A hacking group referred to as ‘MoustachedBouncer’ has caught the attention of cybersecurity researchers. They have executed a series of adversary-in-the-middle (AitM attacks). These AitM Attacks aims at foreign embassies in Belarus.
According to a report from ESET, released today, the group has been launching these AitM Attacks campaigns since at least 2014. The focus on Belarusian ISPs has been in observation since 2020.
MoustachedBouncer’s Signature Malware
NightClub and Disco
The group is known for two specific malware frameworks. They are ‘NightClub,’ in operation since 2014, and ‘Disco,’ launched in 2020. These frameworks have been essential tools for capturing data, taking screenshots, and recording audio, among other things.
Utilizing AiTM Attacks
The recent approach involves using AiTM attacks at the ISP level. The targeted Windows 10 installation is deceived into assuming it stands behind a captive portal.
The ISPs affected by MoustachedBouncer’s activities include Beltelecom, a state-owned company, and Unitary Enterprise AI, a prominent private firm.
Manipulating Traffic: An Inside Look of AitM Attacks
ESET believes the hackers achieve their goal through traffic manipulation. They either breach the ISP infrastructure or collaborate with those having access to Belarus’ network service providers.
For targeted IP ranges, the network traffic is altered at the ISP level. A seemingly legitimate but fake Windows Update URL is then redirected to the victim.
Upon network connection, the fake Windows Update page appears. It leads the victim to download a ZIP file. This file contains Go-based malware that executes every minute.

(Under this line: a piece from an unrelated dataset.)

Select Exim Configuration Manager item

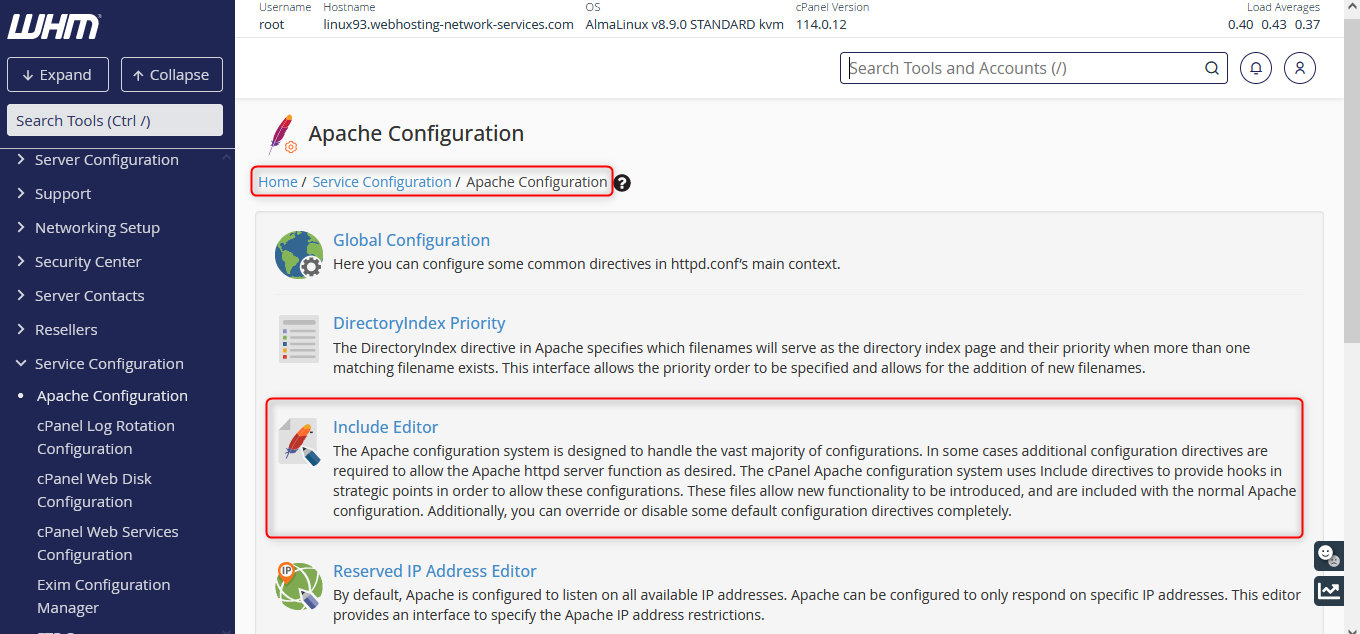104,596

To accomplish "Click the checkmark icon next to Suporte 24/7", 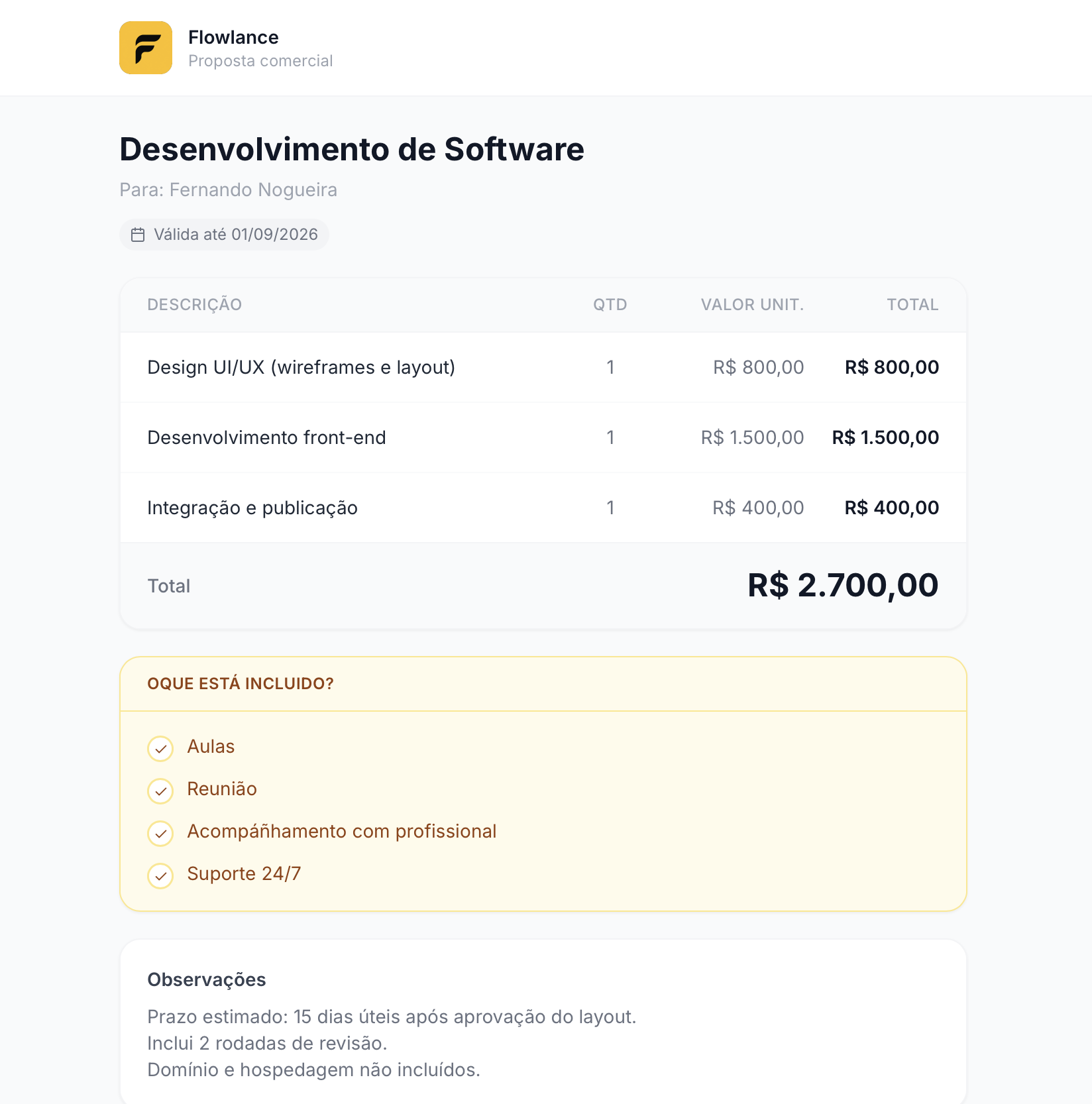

The malware payloads include variations of ‘NightClub’ and ‘Disco.’ These have shown significant evolution over the years.
NightClub Malware: An In-depth Look
NightClub was the initial malware framework of the espionage group. It has been traces since 2014 by ESET’s analysts.
Early versions of NightClub were for file monitoring and email exfiltration. They communicated with command and control servers.
The newest version, used between 2020 and 2022, brings new capabilities. These include taking screenshots, recording audio, keylogging, and establishing DNS-tunneling backdoors.
The latest NightClub version incorporates a hardcoded private RSA-2048 key. It encrypts its strings while storing its configuration in an external file, adding stealth and adaptability.
Disco Malware: A New Addition
Disco, a newer malware framework, came into light in 2020. It extends its reach via the aforementioned AitM-based attack chain.
The malware has capabilities such as:
- Taking screenshots every 15 seconds
- Executing PowerShell scripts
- Exploiting specific vulnerabilities to elevate privileges
- Setting up reverse proxies
Disco uses SMB (Server Message Block) shares for data exfiltration. This process protects direct transfer to the C2 server.
Final Note: Protecting Diplomats from AitM Attacks
MoustachedBouncer’s C2 infrastructure remains hidden from the public internet. It is secure from security researchers and immune to takedowns.
ESET strongly advises diplomats and embassy employees in Belarus to employ end-to-end encrypted VPN tunnels. It helps in accessing the internet securely and shielding against AiTM attacks.
In conclusion, the MoustachedBouncer hacking group represents a new cyberthreat. Their methods and continual evolution underscore the importance of vigilant cybersecurity measures and ongoing awareness.